____ INPUT MATERIAL
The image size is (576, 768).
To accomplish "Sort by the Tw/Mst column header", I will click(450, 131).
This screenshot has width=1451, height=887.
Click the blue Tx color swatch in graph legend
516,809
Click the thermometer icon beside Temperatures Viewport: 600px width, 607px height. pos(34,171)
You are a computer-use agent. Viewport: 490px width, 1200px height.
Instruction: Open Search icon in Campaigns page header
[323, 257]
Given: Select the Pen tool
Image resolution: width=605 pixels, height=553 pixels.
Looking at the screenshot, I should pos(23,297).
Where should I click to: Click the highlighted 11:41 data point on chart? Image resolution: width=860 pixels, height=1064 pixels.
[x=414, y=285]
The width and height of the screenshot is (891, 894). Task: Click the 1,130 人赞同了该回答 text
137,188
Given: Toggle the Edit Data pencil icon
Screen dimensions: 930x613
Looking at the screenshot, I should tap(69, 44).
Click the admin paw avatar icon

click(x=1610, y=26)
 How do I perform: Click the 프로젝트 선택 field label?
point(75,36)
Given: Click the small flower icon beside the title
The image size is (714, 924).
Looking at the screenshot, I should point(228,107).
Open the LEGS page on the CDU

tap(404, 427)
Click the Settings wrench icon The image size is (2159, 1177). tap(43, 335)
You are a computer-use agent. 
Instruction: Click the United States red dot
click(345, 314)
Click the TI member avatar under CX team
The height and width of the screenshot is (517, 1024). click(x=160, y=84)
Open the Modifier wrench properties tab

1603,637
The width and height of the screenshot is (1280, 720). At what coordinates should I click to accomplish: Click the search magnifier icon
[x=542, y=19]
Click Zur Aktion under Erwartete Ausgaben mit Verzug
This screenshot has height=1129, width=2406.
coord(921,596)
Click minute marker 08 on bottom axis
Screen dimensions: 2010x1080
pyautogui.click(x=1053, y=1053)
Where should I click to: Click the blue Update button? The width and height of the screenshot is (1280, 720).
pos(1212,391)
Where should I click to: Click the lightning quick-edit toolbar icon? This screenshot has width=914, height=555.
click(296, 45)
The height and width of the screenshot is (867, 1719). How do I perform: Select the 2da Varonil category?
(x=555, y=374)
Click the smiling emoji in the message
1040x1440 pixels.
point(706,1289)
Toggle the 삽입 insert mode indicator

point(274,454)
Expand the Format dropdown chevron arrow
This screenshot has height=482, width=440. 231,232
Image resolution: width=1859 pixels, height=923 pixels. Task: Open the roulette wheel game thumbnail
________
#### TASK DIRECTIONS
Please give the records above again, switching "wrench" to "spanner" everywhere and keeping everything else the same.

#### REPLY TO THE TASK
The image size is (576, 768).
To accomplish "Sort by the Tw/Mst column header", I will click(450, 131).
This screenshot has width=1451, height=887.
Click the blue Tx color swatch in graph legend
516,809
Click the thermometer icon beside Temperatures Viewport: 600px width, 607px height. pos(34,171)
You are a computer-use agent. Viewport: 490px width, 1200px height.
Instruction: Open Search icon in Campaigns page header
[323, 257]
Given: Select the Pen tool
Image resolution: width=605 pixels, height=553 pixels.
Looking at the screenshot, I should pos(23,297).
Where should I click to: Click the highlighted 11:41 data point on chart? Image resolution: width=860 pixels, height=1064 pixels.
[x=414, y=285]
The width and height of the screenshot is (891, 894). Task: Click the 1,130 人赞同了该回答 text
137,188
Given: Toggle the Edit Data pencil icon
Screen dimensions: 930x613
Looking at the screenshot, I should tap(69, 44).
Click the admin paw avatar icon

click(x=1610, y=26)
 How do I perform: Click the 프로젝트 선택 field label?
point(75,36)
Given: Click the small flower icon beside the title
The image size is (714, 924).
Looking at the screenshot, I should point(228,107).
Open the LEGS page on the CDU

tap(404, 427)
Click the Settings spanner icon The image size is (2159, 1177). tap(43, 335)
You are a computer-use agent. 
Instruction: Click the United States red dot
click(345, 314)
Click the TI member avatar under CX team
The height and width of the screenshot is (517, 1024). click(x=160, y=84)
Open the Modifier spanner properties tab

1603,637
The width and height of the screenshot is (1280, 720). At what coordinates should I click to accomplish: Click the search magnifier icon
[x=542, y=19]
Click Zur Aktion under Erwartete Ausgaben mit Verzug
This screenshot has height=1129, width=2406.
coord(921,596)
Click minute marker 08 on bottom axis
Screen dimensions: 2010x1080
pyautogui.click(x=1053, y=1053)
Where should I click to: Click the blue Update button? The width and height of the screenshot is (1280, 720).
pos(1212,391)
Where should I click to: Click the lightning quick-edit toolbar icon? This screenshot has width=914, height=555.
click(296, 45)
The height and width of the screenshot is (867, 1719). How do I perform: Select the 2da Varonil category?
(x=555, y=374)
Click the smiling emoji in the message
1040x1440 pixels.
point(706,1289)
Toggle the 삽입 insert mode indicator

point(274,454)
Expand the Format dropdown chevron arrow
This screenshot has height=482, width=440. 231,232
Image resolution: width=1859 pixels, height=923 pixels. Task: Open the roulette wheel game thumbnail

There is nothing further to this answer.